Cite as "AILA InfoNet Doc. No. 05010564 (posted Jan. 5, 2005)"
American Immigration Lawyers Association
918 F Street, N.W.
Washington, D.C. 20004
Director, Regulatory Management Division
U.S. Citizenship and Immigration Services
Department of Homeland Security
111 Massachusetts Avenue, NW., 3rd FloorM
Washington, DC 20529
Via email: email@example.com
RE: Docket No: DHSA-2004-0021
AILA is a voluntary bar association of more than 9,200 attorneys and law professors practicing and teaching in the field of immigration and nationality law. AILA's mission includes the advancement of the law pertaining to immigration and naturalization and the facilitation of justice in the field. AILA's members are well acquainted with the administrative appeals process, having significant experience representing and educating business and family clients who must appeal adverse erroneous decisions from Service Centers and District Offices. The members of our association represent large and small businesses, academic institutions, research facilities and governmental entities that employ foreign nationals as well as U.S. workers and family members. AILA is thus uniquely qualified to comment on this proposed rule.
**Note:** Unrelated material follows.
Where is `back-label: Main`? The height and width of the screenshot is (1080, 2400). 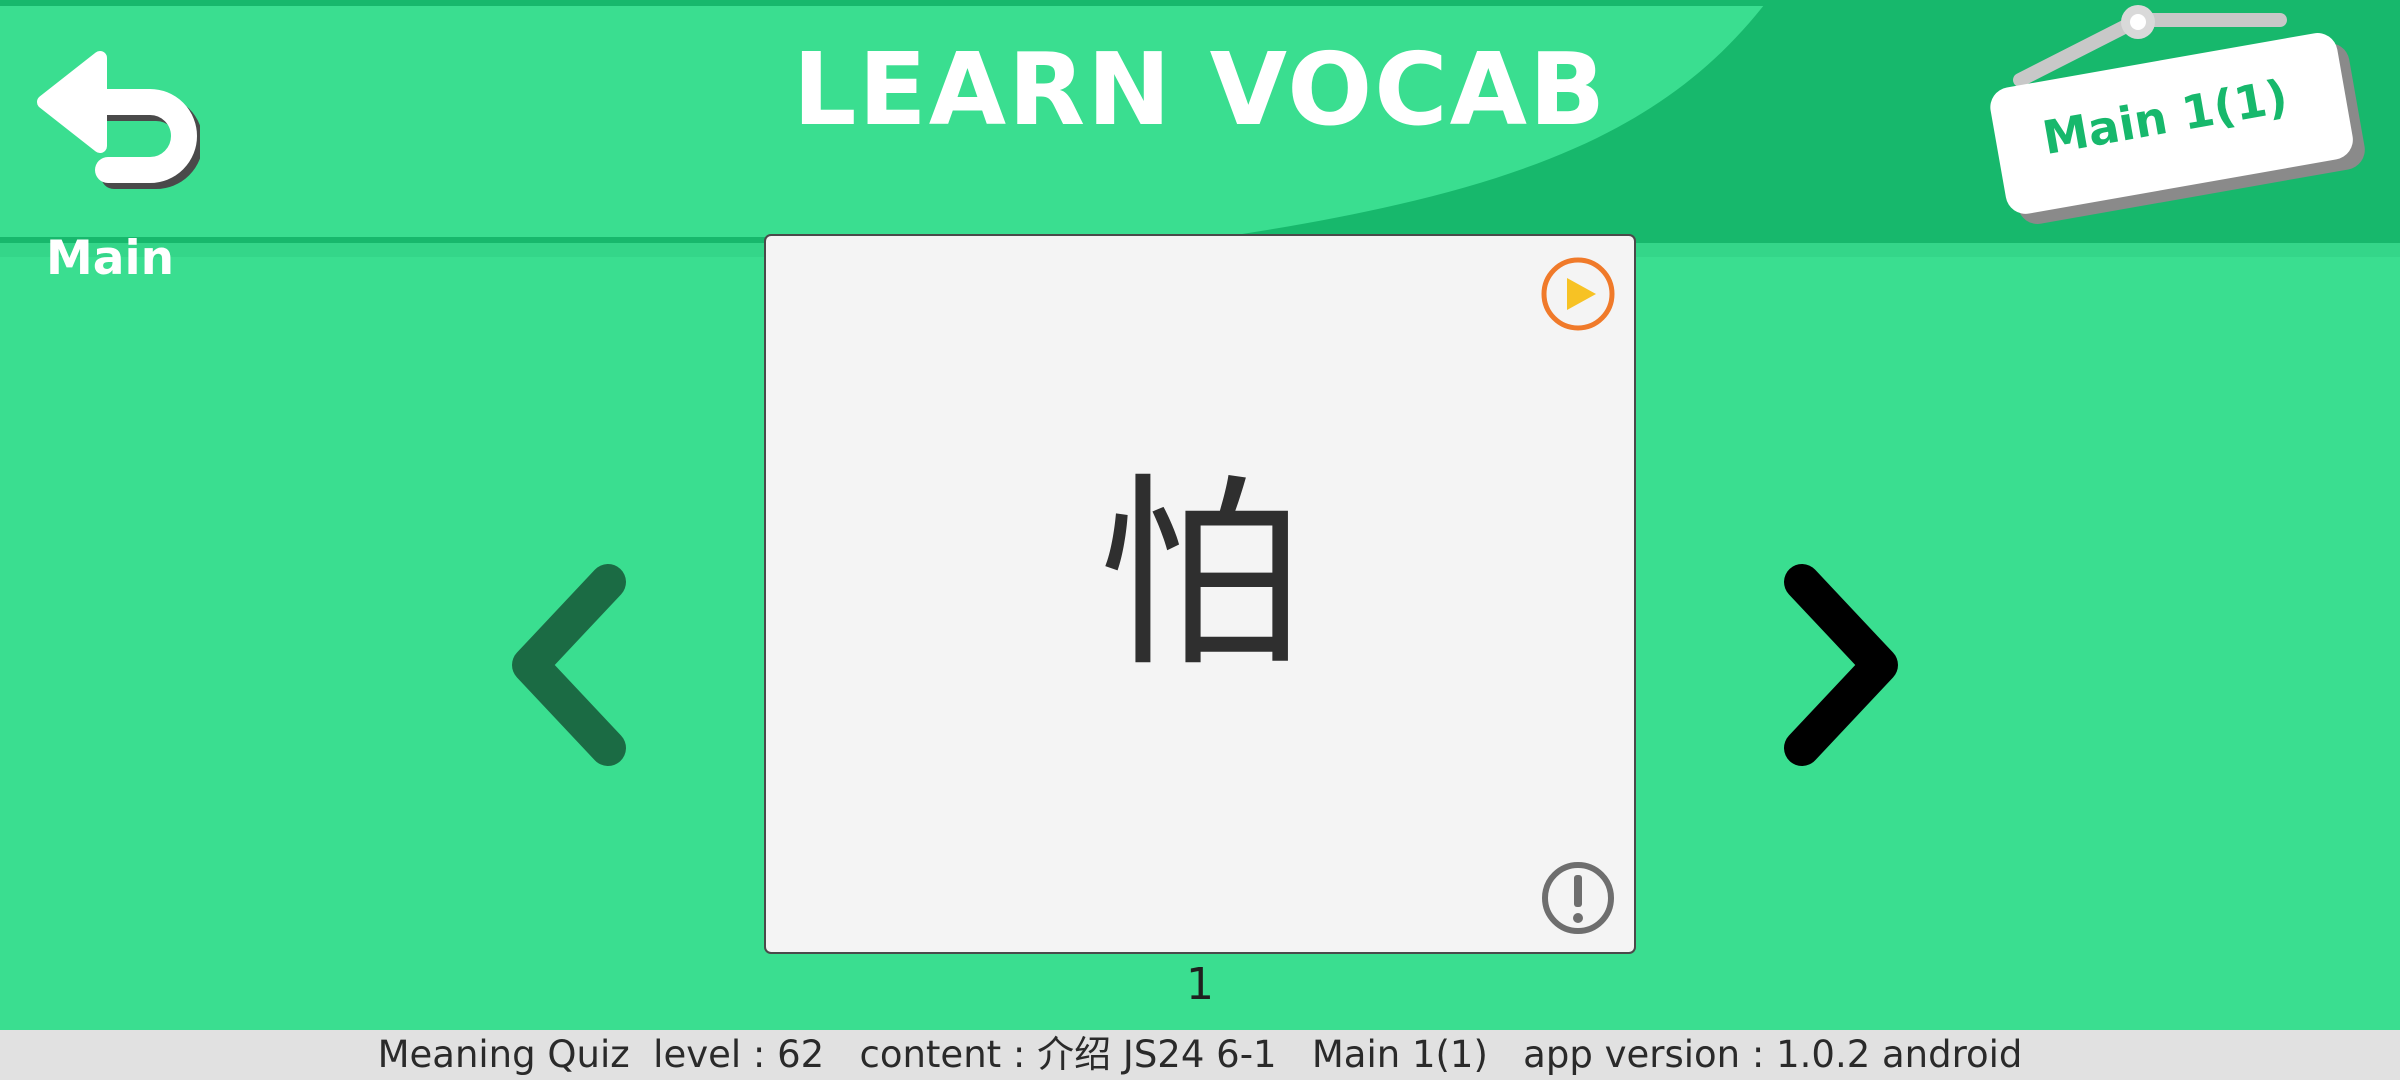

AILA commends the USCIS, and particularly the AAO, on its commitment to backlog reduction. AILA fully supports that goal, as timely adjudication of appeals should benefit those whose applications and petitions have been wrongly denied, and provide certainty even in those instances where the appealed USCIS action was proper.
The fee increases proposed for Motions to Reopen/Reconsider and for appeals to the Administrative Appeals Office seem, on initial review, excessive. However, AILA recognizes that there has not been a fee increase for these matters since approximately 1989. AILA also recognizes with dismay the tremendous backlog of appeals, and the lengthy time projections from date of appeal to date of disposition.
Therefore, the proposed fee increase for administrative appeals is supportable only if it actually produces resources for the Administrative Appeals Office. Indeed, the AAO needs to be included in the U.S. Citizenship and Immigration Services backlog reduction plan and its progress measured and reported to Congress along with the progress of the other units of USCIS. More than trebling the fee, while failing to make this one unit a part of the backlog reduction plan for which USCIS is answerable to Congress and the public, is unconscionable.
This record fee increase applies to Motions to Reopen or Reconsider as well as administrative appeals. The fee increase for Motions is even more troubling than the fee increase for administrative appeals, due to the issuance on May 4, 2004, of a memorandum encouraging adjudicators to deny petitions and applications instead of issuing Requests for Evidence, and offering no encouragement to directly approve approvable cases. The result of this memo has been a marked increase in inappropriate denials without opportunity to see what the adjudicator is thinking and respond to it. The further result has been that the only recourse in these cases has been to file a Motion to Reopen or Reconsider. Therefore, AILA strongly opposes an increase in the fee for Motions-much less an increase of this magnitude-unless and until the USCIS withdraws this recently announced policy. Further, AILA opposes this fee increase unless and until USCIS provides a mechanism to waive fees or to refund fees where appeal or Motion is required to correct an obvious error by the U.S. Citizenship and Immigration Services examiner.
AILA welcomes the opportunity to work with USCIS to improve adjudications and reduce backlogs, while maintaining fairness in the system.